A “Slow Trip” of Thai Students in Saga

A “Slow Trip” of Thai Students in Saga -Day 1-

Mayuyama Camp Site with a superb view

After leaving Kawago no Okusu Park, students visited the Mayuyama Camp Site. The site is a recommended tourist destination commanding a panoramic view of Takeo’s urban areas, Mt. Hachimandake, and also Mt. Unzen, Nagasaki Pref., on a fine day. Equipped with cooking facilities and lodges, it opens between July 10 and October 9 every year.

At the site, the Thai students participated in the “Water, Wind and Star Festival in Summer” to enjoy exchanges with the local people of Wakaki. It was the first time that this festival, one of numerous Tanabata*2 events celebrated throughout Japan, was organized by local residents of Wakaki.(*2 Also known as the Star Festival, a Japanese festival to celebrate the annual meeting of the cowherd and weaver girl in Chinese mythology)

Students impressed with Tanabata festival

The students climbed, and climbed, and continued to climb up a mountain road to the Mayuyama Camp Site. The site, located halfway up Mt. Mayuyama 518 meters above sea level, is a bit cooler than the foot of the mountain in summer. Campers can spend a summer night comfortably at the site, without air-conditioners.
Before the students’ arrival, at the camp site local people had made hasty preparations for the “Water, Wind and Star Festival in Summer.” The Thai students took part in the festival by writing wishes on tanzaku (strips of colored paper) and hanging them on two huge bamboo trees.

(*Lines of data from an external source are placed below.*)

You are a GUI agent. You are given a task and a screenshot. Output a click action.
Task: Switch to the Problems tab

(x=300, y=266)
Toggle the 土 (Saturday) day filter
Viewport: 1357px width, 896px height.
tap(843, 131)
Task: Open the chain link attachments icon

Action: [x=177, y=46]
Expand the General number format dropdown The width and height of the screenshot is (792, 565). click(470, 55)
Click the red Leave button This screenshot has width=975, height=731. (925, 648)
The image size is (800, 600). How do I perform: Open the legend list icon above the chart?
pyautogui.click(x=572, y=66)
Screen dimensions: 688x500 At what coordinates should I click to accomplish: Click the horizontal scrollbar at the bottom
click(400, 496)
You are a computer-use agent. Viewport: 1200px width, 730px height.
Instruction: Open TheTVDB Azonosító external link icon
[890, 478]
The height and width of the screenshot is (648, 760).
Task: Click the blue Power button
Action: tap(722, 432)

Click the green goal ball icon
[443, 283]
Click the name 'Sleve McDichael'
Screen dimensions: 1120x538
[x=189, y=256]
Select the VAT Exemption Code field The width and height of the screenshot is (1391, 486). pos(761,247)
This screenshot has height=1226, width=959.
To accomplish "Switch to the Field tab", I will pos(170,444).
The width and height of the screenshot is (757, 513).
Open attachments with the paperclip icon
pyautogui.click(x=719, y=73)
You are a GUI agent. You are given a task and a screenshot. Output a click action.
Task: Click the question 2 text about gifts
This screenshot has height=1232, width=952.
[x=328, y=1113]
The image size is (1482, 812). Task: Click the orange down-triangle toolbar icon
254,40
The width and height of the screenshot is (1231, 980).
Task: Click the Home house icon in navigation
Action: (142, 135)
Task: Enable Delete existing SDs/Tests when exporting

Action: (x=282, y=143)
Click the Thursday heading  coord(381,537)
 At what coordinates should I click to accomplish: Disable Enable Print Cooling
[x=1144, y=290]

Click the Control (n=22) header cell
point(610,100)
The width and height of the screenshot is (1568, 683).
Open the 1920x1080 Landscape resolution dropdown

The local junior high school students participating in the program also seemed to enjoy it. One of them said: “I decided to join this two-day program because I wanted to stay a night at a lodge. I am also looking forward to the exchange with Thai students.”
A commemorative photo of participants at the event, which was packed with Wakaki’s attractions


Two bamboo trees had been prepared for the festival, and both were far more than 10 meters long and had grown steadily in bamboo groves in Wakaki.
The bamboo trees with tanzaku, on which wishes were written, were set upright and fixed by participants.


Applause arose from participants who saw the two trees rise heavenward.